■ **Written task**
Rewrite the lines starting at the one that contains "Screen dimensions: 1539x784" and ending at the one that contains "[x=132, y=387]", replacing "screenshot" with "screen capture" and leaving everything else unchanged.

[START Provided records]

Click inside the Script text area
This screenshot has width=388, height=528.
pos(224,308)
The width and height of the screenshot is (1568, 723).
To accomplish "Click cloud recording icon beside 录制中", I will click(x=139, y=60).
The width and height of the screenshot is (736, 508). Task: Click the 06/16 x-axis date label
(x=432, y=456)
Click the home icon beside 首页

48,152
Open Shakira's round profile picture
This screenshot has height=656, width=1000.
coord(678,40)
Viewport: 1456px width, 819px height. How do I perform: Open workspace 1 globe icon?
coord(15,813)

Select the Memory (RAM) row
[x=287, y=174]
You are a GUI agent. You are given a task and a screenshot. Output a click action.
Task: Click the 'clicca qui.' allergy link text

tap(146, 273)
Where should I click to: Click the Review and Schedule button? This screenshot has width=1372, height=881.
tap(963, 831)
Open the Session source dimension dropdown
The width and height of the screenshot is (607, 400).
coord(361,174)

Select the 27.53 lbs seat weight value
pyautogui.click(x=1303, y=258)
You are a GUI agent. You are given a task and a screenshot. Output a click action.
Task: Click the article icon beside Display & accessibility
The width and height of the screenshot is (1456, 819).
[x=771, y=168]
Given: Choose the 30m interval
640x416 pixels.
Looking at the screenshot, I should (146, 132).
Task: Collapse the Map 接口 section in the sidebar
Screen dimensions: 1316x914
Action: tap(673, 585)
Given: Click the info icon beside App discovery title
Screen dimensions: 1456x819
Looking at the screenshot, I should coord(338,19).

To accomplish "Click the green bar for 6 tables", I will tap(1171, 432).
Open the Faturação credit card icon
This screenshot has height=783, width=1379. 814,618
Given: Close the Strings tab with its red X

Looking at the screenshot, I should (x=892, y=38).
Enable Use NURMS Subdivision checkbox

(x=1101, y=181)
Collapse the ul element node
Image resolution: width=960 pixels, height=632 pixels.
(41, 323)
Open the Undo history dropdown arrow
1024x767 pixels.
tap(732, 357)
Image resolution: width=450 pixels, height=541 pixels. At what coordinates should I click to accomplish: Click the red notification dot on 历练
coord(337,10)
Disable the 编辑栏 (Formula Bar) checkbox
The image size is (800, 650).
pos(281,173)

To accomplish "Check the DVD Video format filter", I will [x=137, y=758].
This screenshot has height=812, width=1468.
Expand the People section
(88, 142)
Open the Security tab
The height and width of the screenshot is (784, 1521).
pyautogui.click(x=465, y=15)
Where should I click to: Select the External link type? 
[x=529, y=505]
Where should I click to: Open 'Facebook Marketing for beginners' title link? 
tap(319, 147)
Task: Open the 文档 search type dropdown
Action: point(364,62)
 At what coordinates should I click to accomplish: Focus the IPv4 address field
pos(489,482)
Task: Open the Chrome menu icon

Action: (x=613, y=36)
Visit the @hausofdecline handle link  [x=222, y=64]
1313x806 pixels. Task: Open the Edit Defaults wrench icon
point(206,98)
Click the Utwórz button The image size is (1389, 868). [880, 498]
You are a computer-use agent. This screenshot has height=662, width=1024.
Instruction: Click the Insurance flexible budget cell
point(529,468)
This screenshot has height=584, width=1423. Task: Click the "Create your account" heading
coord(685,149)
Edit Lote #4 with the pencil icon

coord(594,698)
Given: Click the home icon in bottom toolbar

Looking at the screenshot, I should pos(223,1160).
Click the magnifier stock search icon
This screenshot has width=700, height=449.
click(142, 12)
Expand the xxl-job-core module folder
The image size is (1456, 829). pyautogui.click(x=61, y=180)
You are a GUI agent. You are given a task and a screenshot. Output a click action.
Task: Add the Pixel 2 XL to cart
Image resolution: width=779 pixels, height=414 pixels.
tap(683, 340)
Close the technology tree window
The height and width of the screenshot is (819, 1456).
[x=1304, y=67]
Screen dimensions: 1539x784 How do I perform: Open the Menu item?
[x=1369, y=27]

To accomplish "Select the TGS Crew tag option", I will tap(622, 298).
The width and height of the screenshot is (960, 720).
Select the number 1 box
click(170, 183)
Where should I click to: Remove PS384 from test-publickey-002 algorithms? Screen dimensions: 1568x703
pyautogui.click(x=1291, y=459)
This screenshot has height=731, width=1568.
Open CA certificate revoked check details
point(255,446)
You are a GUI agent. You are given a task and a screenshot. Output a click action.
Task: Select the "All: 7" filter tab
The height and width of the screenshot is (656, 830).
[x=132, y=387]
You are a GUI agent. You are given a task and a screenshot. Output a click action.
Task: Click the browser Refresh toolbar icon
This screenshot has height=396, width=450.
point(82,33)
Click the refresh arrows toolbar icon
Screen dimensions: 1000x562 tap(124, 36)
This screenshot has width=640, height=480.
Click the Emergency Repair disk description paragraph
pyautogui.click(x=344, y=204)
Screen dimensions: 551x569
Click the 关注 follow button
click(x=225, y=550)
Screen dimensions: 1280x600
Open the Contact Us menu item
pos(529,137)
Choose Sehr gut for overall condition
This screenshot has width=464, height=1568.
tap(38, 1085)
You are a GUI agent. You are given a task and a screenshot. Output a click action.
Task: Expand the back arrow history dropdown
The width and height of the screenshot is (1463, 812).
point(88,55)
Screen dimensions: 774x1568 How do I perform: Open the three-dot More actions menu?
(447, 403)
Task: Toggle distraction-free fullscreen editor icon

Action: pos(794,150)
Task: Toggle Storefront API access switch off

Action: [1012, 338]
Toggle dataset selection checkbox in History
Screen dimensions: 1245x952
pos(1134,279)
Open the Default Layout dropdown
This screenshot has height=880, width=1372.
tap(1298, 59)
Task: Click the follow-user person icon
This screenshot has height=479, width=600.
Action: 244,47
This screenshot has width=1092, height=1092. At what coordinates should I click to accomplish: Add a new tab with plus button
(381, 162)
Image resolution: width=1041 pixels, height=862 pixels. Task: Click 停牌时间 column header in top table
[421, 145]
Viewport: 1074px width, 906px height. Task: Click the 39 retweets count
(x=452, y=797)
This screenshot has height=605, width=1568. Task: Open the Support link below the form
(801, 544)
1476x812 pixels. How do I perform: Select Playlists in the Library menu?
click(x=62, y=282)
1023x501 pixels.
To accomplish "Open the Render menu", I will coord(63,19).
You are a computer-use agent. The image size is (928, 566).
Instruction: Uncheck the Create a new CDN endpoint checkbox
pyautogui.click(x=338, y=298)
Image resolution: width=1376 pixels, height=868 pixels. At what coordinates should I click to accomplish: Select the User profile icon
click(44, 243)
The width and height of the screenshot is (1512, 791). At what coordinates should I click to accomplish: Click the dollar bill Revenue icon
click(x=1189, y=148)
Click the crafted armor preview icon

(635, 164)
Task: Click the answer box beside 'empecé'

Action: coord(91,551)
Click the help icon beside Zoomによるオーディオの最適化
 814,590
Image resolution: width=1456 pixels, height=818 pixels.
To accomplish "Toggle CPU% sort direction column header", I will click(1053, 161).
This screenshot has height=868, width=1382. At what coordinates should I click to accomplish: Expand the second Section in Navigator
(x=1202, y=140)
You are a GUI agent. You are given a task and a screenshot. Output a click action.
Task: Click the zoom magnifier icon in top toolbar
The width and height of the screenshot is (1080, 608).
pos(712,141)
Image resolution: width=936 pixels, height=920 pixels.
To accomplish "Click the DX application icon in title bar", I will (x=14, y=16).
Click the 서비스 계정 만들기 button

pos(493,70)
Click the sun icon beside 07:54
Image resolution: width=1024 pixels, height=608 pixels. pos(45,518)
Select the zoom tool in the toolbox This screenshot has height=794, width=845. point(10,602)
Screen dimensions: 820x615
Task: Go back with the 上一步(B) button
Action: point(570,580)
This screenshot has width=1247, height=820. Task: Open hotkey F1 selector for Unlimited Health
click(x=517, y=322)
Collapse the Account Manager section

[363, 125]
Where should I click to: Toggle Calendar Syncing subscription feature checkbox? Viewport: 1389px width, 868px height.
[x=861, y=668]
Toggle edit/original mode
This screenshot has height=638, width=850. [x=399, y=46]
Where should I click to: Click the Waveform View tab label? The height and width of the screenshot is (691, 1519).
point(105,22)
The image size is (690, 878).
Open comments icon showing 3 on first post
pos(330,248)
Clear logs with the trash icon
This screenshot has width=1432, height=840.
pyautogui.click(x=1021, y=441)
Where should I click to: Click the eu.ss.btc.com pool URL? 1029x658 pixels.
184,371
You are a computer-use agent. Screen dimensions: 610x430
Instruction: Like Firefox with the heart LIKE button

[END Provided records]

■ **Written solution**
Screen dimensions: 1539x784 How do I perform: Open the Menu item?
[x=1369, y=27]

To accomplish "Select the TGS Crew tag option", I will tap(622, 298).
The width and height of the screen capture is (960, 720).
Select the number 1 box
click(170, 183)
Where should I click to: Remove PS384 from test-publickey-002 algorithms? Screen dimensions: 1568x703
pyautogui.click(x=1291, y=459)
This screen capture has height=731, width=1568.
Open CA certificate revoked check details
point(255,446)
You are a GUI agent. You are given a task and a screen capture. Output a click action.
Task: Select the "All: 7" filter tab
The height and width of the screen capture is (656, 830).
[x=132, y=387]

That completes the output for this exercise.